— begin TASK INPUT —

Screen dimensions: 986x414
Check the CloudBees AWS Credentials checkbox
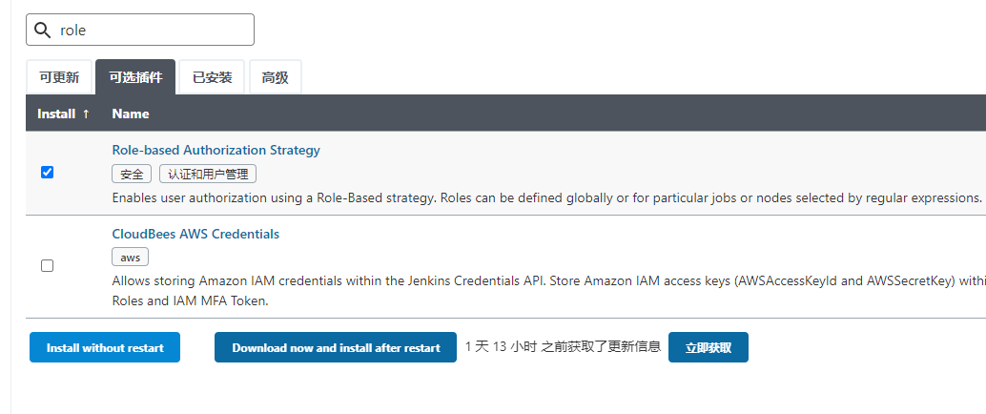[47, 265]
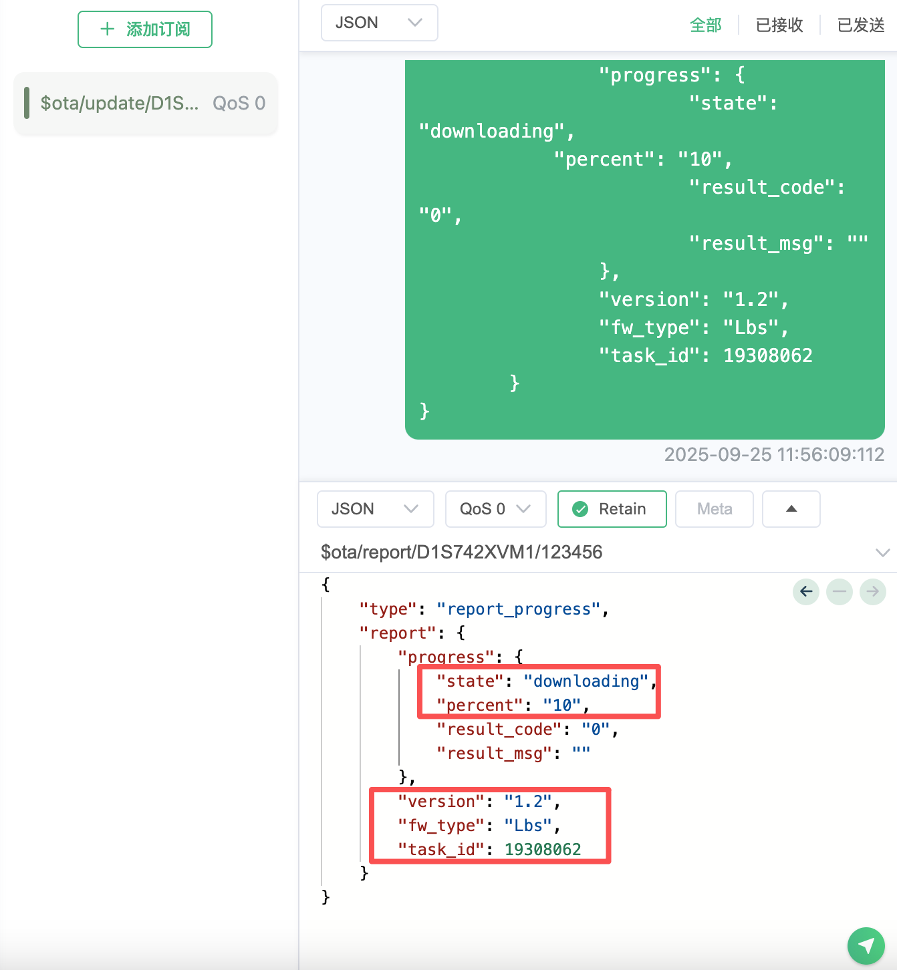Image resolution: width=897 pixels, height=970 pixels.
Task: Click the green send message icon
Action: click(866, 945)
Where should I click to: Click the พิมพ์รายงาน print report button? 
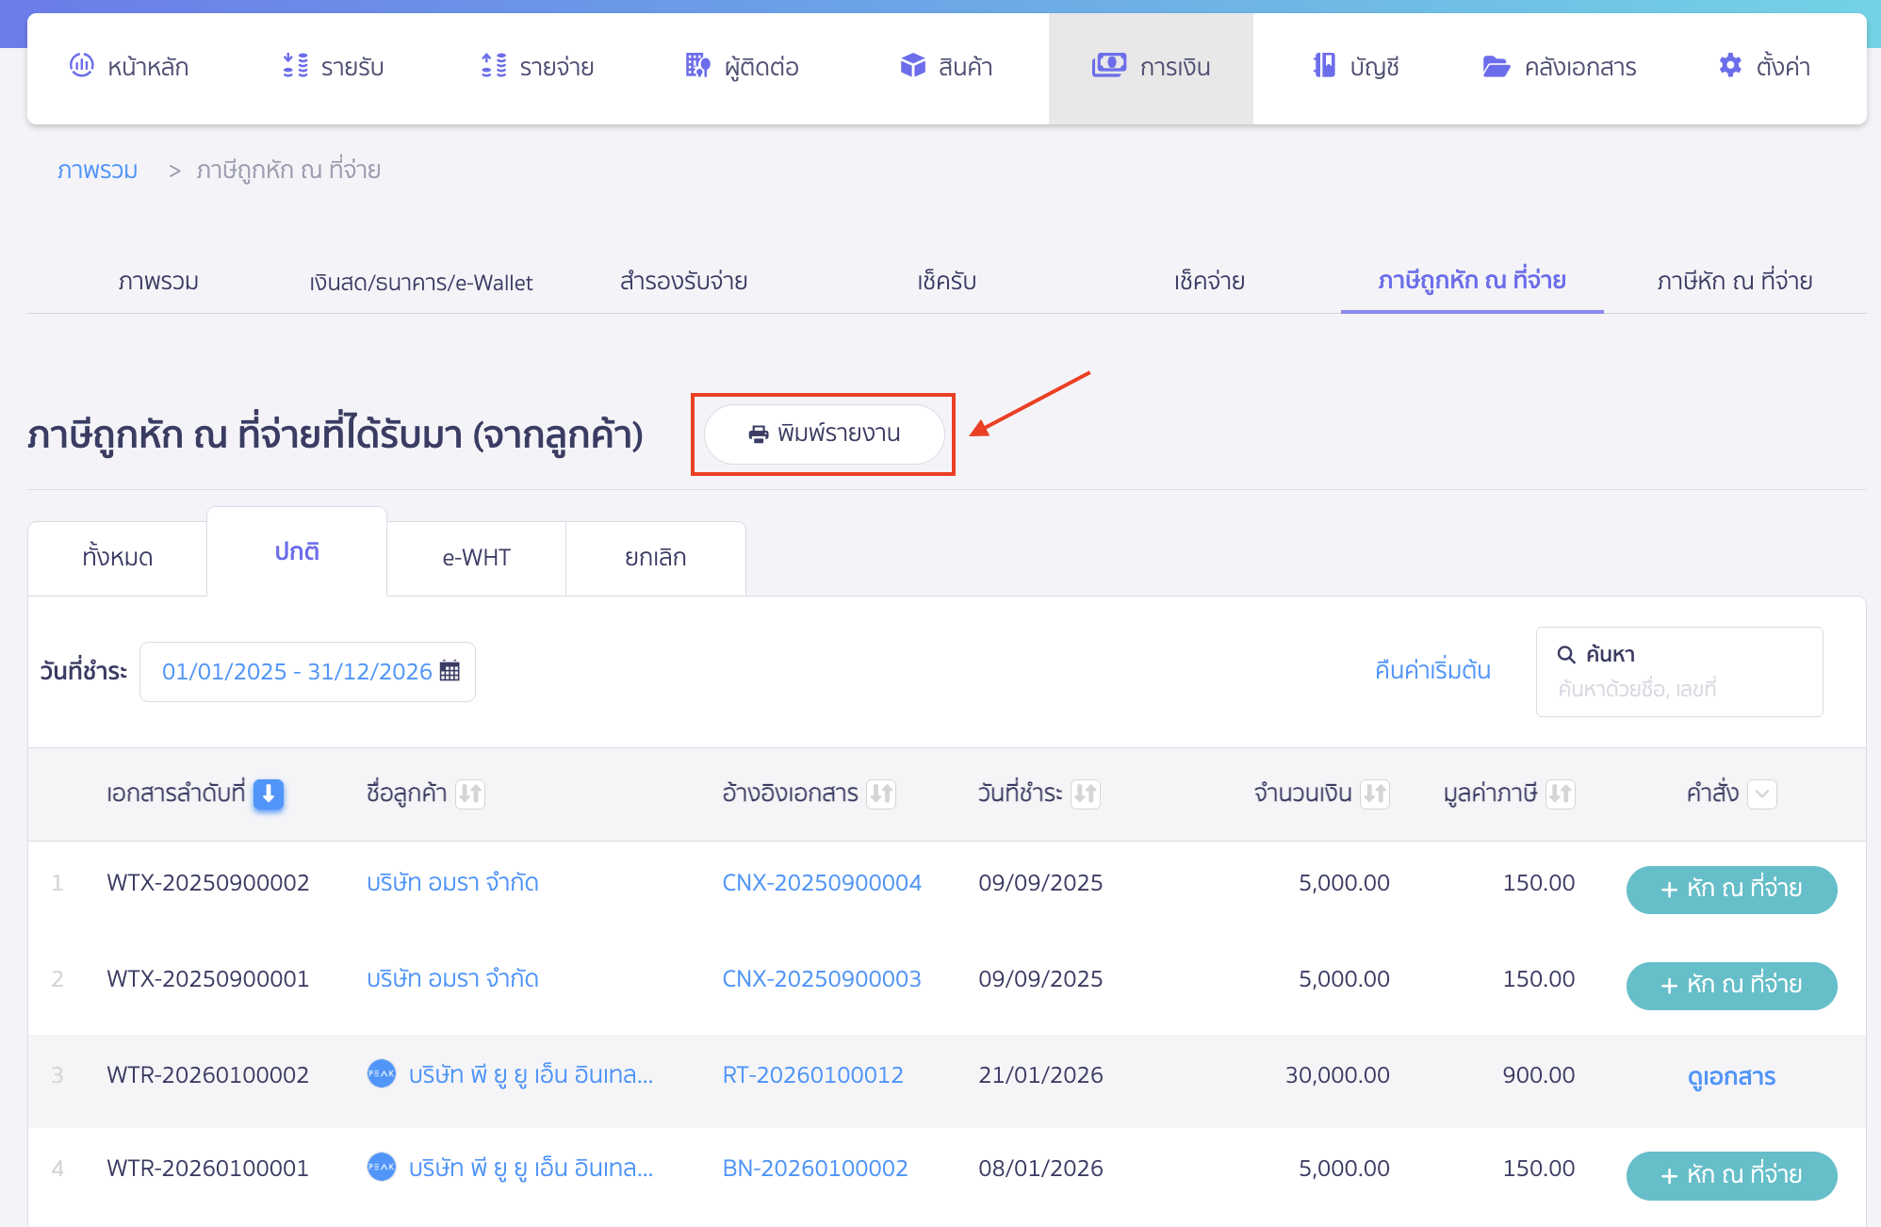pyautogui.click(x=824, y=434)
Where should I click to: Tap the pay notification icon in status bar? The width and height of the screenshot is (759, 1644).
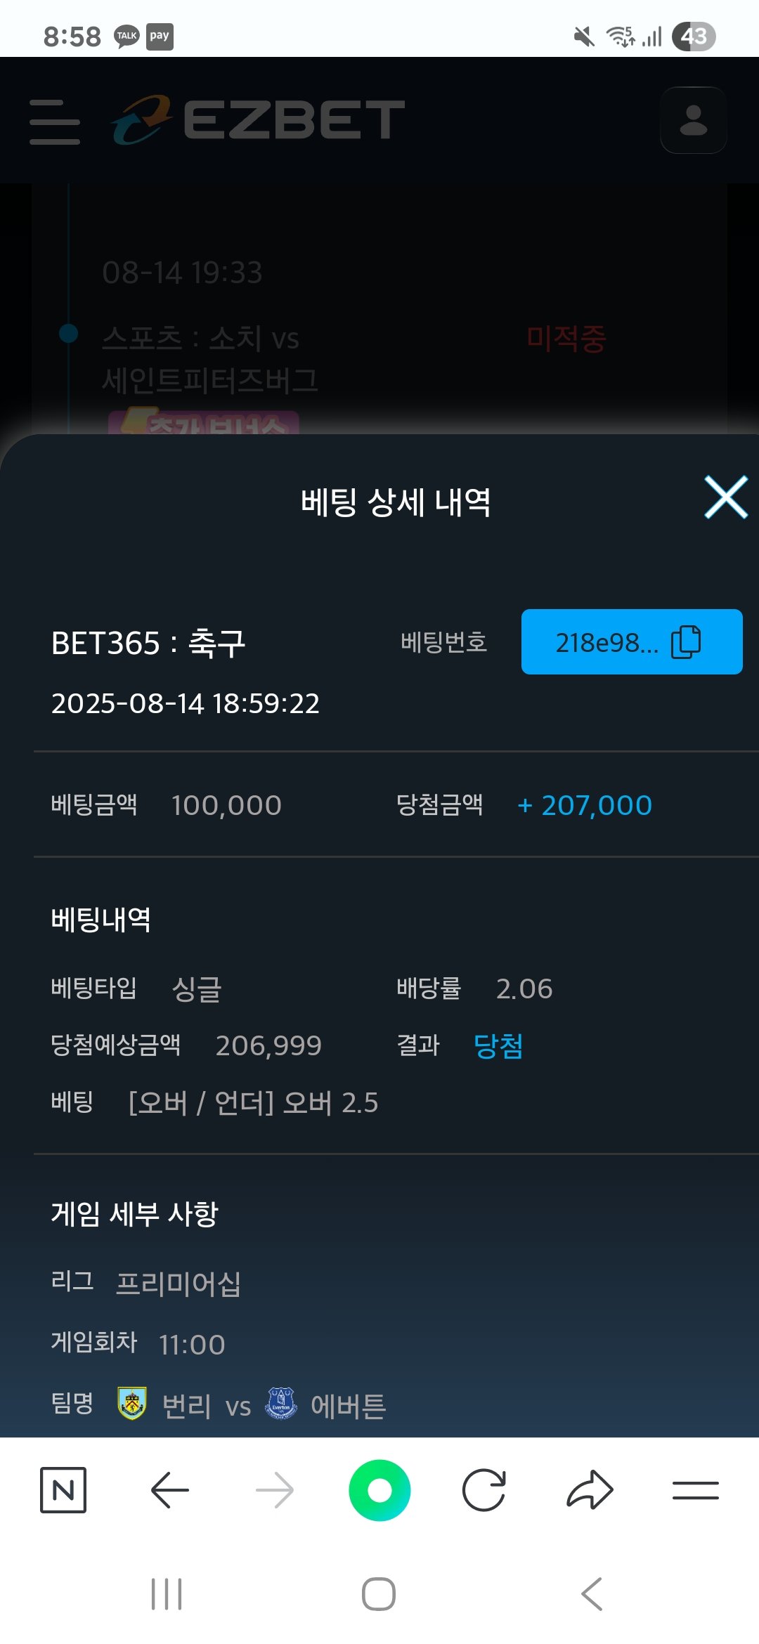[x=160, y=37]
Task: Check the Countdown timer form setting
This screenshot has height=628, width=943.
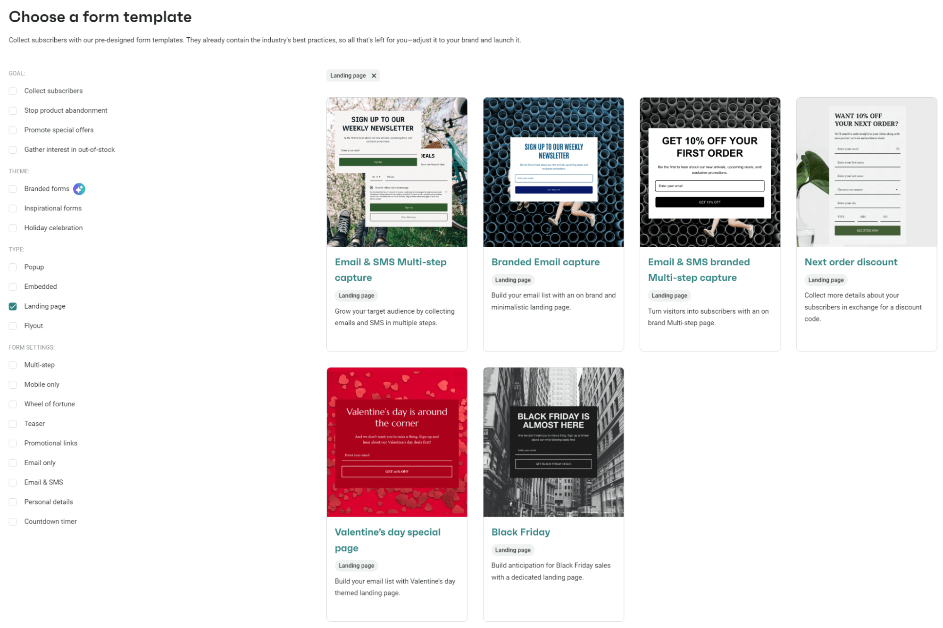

— end TASK INPUT —

OBJECTIVE: Return every line of the records above word for word, leaving out the pictures.

FINISHED ANSWER:
Screen dimensions: 986x414
Check the CloudBees AWS Credentials checkbox
[47, 265]
Image resolution: width=897 pixels, height=970 pixels.
Task: Click the green send message icon
Action: click(866, 945)
Where should I click to: Click the พิมพ์รายงาน print report button? 
pyautogui.click(x=824, y=434)
Where should I click to: Tap the pay notification icon in status bar? The width and height of the screenshot is (759, 1644).
[x=160, y=37]
Task: Check the Countdown timer form setting
This screenshot has height=628, width=943.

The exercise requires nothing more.